I jumped onto the sand from the boardwalk.  Jake leapt after me, shouting in doggy dialogue, Whoa! there’s those birds again, let me at ‘em!  Fergie, still cadging for connection, came to a dead halt at the edge of the boardwalk.  A seagull squawked above.  Her head jerked up and she stared at the bird, following its flight for a moment.  Reflexively, I did the same, caught at the sight of the seagull’s effortless grace as it did wheelies in the sky.  Yow.  It had been awhile since I’d watched a seagull in flight.  Jake barked.  Let’s go.  He gets his impatience from me.

I gave Fergie’s leash a gentle tug.  She tumbled onto the sand and charged after me, head down like one of those bloodhounds on the job, sniffing loudly from left to right.  Jake made a mad dash for a clump of sandpipers at the edge of the water and I let him go—leash law be damned—while I watched Fergie on her discovery of sand and sea.  At water’s edge, she stopped sniffing, lifted her chin and stared at the expanse in front of her.  No way, her look said.  She backed up.  I sank onto the sand behind her just out of reach of the water and watched as a wave rolled in up to her knees before receding.  She froze and looking as if she’d stepped in a pile of shit, high stepped over to me and, with dripping paws, leapt onto my lap.

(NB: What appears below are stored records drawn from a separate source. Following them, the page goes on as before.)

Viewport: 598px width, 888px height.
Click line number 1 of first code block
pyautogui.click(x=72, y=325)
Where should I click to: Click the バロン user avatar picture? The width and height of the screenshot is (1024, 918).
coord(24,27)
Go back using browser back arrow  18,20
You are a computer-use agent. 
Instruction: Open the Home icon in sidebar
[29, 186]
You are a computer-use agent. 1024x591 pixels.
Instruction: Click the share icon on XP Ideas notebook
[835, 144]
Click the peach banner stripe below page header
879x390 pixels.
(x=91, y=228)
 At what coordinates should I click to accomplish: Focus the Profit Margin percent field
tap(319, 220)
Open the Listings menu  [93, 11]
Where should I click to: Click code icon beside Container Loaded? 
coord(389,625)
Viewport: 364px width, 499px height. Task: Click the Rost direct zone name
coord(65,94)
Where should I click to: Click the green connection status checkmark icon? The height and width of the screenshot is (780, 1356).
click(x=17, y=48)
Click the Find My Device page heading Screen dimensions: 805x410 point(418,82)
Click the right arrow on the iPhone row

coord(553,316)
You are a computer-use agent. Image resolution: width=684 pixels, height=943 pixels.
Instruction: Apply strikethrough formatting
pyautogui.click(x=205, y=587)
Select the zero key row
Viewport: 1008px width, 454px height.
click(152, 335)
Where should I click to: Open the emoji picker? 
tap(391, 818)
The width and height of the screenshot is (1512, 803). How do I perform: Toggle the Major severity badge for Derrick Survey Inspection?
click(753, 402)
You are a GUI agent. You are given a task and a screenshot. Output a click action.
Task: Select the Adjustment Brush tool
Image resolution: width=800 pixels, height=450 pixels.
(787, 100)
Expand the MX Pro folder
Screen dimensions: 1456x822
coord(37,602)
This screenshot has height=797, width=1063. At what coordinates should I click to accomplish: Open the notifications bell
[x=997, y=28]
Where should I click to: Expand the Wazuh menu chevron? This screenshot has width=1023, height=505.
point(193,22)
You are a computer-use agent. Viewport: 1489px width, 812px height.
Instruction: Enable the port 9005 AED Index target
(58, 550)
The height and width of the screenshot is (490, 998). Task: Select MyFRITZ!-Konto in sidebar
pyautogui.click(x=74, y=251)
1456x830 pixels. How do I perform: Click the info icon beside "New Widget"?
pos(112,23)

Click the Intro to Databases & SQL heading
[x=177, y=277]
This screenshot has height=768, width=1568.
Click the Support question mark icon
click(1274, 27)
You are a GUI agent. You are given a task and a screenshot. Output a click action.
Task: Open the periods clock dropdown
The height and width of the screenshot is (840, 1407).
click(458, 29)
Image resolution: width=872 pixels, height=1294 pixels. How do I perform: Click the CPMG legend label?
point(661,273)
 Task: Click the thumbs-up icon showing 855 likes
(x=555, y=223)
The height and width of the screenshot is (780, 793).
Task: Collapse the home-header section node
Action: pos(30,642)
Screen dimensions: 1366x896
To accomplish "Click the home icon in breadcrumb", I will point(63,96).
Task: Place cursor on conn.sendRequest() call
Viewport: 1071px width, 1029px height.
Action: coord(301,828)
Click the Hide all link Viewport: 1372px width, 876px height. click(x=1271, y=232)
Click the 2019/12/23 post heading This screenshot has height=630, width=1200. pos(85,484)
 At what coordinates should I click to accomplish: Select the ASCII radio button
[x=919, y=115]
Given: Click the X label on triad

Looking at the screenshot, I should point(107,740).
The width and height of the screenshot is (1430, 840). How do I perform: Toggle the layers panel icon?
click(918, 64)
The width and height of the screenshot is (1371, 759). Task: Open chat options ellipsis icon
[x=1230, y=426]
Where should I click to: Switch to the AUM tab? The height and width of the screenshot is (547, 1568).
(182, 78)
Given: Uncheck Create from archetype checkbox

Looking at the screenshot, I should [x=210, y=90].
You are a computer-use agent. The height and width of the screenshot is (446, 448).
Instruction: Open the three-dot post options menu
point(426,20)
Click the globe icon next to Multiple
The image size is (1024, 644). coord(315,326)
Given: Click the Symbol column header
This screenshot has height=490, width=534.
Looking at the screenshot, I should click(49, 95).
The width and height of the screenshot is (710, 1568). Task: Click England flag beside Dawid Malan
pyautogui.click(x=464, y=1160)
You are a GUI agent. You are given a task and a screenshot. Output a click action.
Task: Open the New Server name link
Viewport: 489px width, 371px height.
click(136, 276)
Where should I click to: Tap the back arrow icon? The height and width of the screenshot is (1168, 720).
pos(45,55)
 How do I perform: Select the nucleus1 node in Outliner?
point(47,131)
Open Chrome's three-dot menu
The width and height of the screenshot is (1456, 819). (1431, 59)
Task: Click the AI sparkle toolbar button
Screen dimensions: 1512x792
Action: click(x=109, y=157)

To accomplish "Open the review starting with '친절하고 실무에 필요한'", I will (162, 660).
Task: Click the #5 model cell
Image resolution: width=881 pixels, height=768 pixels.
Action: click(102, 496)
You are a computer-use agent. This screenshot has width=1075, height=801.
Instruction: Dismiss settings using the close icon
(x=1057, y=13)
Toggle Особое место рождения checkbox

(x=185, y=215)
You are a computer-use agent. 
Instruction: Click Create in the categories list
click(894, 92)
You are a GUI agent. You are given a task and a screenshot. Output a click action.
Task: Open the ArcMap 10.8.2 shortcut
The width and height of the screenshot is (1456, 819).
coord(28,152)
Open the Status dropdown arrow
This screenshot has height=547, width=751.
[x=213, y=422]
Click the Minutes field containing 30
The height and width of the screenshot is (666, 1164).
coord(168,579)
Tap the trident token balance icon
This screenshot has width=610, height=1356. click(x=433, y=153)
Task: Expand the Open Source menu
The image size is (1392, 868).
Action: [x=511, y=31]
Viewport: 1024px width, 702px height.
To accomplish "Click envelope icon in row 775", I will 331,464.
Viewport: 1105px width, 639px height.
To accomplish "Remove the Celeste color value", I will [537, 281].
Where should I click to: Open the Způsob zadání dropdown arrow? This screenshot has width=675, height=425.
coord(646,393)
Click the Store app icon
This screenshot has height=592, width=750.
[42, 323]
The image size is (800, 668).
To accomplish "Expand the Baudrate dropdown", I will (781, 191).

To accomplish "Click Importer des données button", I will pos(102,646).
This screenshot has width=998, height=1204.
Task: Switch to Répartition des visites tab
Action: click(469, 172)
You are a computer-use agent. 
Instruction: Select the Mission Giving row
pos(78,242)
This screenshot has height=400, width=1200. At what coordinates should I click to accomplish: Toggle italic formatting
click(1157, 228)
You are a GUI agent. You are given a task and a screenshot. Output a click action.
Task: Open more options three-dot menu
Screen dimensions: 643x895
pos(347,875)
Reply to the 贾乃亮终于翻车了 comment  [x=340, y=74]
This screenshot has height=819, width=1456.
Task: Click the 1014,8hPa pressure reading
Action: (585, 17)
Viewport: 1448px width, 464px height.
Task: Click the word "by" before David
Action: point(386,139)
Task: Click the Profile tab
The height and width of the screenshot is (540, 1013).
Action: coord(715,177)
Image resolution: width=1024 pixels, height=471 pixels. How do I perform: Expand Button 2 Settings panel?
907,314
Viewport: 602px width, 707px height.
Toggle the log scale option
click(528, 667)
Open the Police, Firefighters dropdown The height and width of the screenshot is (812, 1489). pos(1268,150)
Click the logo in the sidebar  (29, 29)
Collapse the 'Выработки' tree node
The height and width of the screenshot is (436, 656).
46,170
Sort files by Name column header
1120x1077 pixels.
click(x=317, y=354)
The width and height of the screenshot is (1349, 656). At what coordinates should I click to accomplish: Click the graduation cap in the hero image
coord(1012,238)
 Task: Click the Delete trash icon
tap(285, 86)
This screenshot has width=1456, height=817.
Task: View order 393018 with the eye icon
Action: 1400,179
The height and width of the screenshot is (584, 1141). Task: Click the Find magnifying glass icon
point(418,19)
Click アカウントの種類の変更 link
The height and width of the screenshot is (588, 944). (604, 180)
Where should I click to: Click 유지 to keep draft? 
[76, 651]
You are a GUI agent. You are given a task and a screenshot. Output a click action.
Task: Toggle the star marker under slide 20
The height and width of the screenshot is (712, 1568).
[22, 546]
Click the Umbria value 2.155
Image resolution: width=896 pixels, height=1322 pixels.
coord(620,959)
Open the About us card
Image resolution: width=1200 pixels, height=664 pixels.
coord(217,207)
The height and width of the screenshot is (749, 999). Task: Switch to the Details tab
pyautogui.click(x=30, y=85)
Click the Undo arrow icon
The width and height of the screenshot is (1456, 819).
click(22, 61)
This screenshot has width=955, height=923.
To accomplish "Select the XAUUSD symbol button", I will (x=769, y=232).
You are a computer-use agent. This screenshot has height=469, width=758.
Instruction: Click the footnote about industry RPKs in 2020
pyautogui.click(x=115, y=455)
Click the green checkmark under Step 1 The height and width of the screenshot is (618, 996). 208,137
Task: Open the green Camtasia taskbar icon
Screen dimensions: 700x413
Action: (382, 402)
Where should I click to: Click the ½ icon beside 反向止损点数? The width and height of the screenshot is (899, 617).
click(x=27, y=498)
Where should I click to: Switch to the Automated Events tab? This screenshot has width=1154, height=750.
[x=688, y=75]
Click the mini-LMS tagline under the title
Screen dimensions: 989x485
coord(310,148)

Jake returned with gifts of seaweed and driftwood and Fergie ventured out again, this time staying clear of the water.  In front of me, a watery mirror left behind by the receding ocean reflected a cloud above then was gone.  I stared at it willing it back, just like I’d been willing back all those story ideas that had been waking me in the middle of the night only to disappear when I opened my eyes to write them down.  I rose to my feet.

It was time to return home to face the blank page.  A little more heel-and-Fergie-dragging and I was back in my chair.  A few words haltingly appeared out of nowhere, kind of like a door had been cracked, a door whose key had been fashioned from wonder and nature.  More words appeared.  I was a writer again.